A British scholar unearths the roots of one of the 20th century’s most brash and colorful writers and public figures.
Blame Tom Wolfe and that damn bus. Due to the image of novelist Ken Kesey (1935–2001), popularized in the pages of Wolfe’s The Electric Kool-Aid Acid Test, the writer has been nearly doomed to historical obscurity as the drug-addled leader of the Merry Pranksters. In fact, Kesey was a brilliant, sensitive and ambitious creator, as interested in the act of performance as he was in the accolades of critical success. In this slim biography, Dodgson (History/Lakeland Coll.) examines how Kesey’s early influences, his contemporaries and the times he was born into all shaped his evolution from literary lion to ringleader of the countercultural circus. Dodgson first met Kesey in 1999, shortly before the author’s untimely death. While the young scholar is careful not to imply a true friendship with the author, he displays an obvious giddiness at meeting the icon; Dodgson seems more in awe at Kesey’s collection of artifacts than in the man himself. The author provides a fairly straightforward examination of Kesey’s early life and works, with special attention paid to the bohemian scene around Perry Lane near Stanford University and the development of One Flew Over The Cuckoo’s Nest and Sometimes A Great Notion. Dodgson does turn up a few unexpected gems from a largely unreported era of Kesey’s life, including anecdotes about fellow travelers like Neal Cassady and Ken Babbs.

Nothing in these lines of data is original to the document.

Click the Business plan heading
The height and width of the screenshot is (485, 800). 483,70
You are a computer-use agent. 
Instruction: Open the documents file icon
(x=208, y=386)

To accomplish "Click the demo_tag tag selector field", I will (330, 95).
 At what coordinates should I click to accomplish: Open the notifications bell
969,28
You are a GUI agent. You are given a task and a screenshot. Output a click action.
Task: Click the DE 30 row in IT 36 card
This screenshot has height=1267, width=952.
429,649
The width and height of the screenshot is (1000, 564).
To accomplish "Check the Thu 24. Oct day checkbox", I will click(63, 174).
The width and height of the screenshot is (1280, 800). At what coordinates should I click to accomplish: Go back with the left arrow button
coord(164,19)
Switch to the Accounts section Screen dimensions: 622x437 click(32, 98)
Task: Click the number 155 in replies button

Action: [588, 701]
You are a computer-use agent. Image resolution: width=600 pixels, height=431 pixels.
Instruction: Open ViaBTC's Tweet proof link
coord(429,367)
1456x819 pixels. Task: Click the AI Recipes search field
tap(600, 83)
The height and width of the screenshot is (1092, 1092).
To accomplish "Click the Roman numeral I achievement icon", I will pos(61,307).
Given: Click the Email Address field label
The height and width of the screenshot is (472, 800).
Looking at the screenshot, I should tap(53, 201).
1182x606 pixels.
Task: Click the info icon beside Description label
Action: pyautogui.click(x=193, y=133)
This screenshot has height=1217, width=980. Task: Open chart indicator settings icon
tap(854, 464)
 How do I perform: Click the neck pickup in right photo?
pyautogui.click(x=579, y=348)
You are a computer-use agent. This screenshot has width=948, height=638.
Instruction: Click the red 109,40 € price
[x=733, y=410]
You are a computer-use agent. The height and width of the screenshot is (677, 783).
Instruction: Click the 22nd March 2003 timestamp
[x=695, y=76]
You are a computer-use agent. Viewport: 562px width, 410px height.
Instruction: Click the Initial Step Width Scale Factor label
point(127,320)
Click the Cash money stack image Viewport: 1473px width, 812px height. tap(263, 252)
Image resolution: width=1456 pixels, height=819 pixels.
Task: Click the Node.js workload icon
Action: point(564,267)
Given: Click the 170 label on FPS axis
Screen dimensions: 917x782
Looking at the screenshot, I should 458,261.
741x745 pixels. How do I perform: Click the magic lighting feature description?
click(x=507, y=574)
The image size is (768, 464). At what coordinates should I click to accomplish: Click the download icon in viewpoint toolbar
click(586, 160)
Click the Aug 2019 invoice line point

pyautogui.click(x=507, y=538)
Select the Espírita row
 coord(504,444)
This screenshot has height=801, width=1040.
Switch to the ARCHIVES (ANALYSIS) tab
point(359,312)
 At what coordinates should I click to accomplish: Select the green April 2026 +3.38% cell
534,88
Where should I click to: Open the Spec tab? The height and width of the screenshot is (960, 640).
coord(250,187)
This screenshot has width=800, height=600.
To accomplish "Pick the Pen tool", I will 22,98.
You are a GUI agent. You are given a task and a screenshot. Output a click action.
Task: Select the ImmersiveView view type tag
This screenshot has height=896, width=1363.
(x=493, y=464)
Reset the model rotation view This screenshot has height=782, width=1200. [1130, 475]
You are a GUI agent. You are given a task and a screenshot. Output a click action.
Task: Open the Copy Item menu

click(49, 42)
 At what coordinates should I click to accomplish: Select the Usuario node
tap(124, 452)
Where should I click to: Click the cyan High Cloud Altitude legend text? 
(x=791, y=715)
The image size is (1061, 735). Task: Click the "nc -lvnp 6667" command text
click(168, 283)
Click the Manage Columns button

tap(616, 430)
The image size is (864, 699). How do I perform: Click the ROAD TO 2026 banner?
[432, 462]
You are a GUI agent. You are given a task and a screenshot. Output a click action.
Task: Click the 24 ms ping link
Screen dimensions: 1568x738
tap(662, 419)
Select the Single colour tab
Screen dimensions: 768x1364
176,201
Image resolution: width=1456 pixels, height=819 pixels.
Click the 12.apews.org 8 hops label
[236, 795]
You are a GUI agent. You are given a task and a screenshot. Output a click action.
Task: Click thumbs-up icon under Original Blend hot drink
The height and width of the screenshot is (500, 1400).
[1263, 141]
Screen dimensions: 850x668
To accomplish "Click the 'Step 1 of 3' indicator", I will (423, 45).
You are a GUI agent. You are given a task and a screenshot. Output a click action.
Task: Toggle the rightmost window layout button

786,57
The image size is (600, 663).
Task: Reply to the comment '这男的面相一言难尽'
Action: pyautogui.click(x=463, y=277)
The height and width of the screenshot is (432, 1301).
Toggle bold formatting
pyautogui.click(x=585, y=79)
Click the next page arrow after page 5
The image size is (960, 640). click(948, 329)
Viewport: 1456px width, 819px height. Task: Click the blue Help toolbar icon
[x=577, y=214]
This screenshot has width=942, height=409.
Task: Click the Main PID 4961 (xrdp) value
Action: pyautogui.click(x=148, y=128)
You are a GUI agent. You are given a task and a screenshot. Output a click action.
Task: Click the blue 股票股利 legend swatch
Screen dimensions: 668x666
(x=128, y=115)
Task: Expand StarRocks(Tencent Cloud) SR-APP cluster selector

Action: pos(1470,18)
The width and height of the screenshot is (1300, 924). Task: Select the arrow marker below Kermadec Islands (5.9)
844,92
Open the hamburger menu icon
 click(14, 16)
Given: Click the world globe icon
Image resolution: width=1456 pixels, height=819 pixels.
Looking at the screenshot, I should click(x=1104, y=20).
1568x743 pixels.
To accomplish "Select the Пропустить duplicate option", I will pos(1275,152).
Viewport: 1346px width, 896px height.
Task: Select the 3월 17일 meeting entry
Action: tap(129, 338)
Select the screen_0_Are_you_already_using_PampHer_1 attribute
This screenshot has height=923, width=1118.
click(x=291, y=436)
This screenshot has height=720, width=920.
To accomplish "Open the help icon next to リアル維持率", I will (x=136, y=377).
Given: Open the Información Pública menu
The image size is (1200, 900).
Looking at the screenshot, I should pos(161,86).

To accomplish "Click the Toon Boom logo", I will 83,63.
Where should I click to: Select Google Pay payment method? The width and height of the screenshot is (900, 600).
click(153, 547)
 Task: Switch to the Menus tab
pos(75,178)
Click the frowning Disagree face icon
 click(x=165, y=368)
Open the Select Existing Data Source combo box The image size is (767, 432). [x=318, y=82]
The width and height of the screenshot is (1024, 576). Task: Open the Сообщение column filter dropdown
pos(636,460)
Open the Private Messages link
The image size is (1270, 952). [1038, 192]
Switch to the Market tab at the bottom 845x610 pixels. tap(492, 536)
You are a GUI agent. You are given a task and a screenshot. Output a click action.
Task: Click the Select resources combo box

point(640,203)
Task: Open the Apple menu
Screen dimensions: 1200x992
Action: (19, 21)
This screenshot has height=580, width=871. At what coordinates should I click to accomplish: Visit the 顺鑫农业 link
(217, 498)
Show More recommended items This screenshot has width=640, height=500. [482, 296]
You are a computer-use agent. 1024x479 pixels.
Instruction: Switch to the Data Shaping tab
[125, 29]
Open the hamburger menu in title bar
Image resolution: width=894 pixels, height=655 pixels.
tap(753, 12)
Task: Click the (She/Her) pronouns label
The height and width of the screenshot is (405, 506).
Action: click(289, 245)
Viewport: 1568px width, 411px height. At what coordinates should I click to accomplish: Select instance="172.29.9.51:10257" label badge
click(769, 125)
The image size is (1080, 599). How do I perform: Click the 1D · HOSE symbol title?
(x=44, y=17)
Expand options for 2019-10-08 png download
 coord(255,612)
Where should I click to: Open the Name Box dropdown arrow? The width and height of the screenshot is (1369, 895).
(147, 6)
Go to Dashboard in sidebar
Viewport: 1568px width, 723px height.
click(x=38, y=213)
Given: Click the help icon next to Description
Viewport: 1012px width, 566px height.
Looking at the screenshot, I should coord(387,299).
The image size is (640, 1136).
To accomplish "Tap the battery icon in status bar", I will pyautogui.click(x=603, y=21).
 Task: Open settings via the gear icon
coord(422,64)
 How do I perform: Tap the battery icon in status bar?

But, much like the collective hangover left over from the 1960s, the book also suffers from the same revisionist romanticism that dogged Kesey’s remaining decades. “Theirs was not a revolution of guns and glory,” Dodgson writes. “It was a new type of revolution: one of morals, of manners, and of the mind.” Heavy, man.
A missed opportunity to put one of America’s truly unique writers in a larger historical context.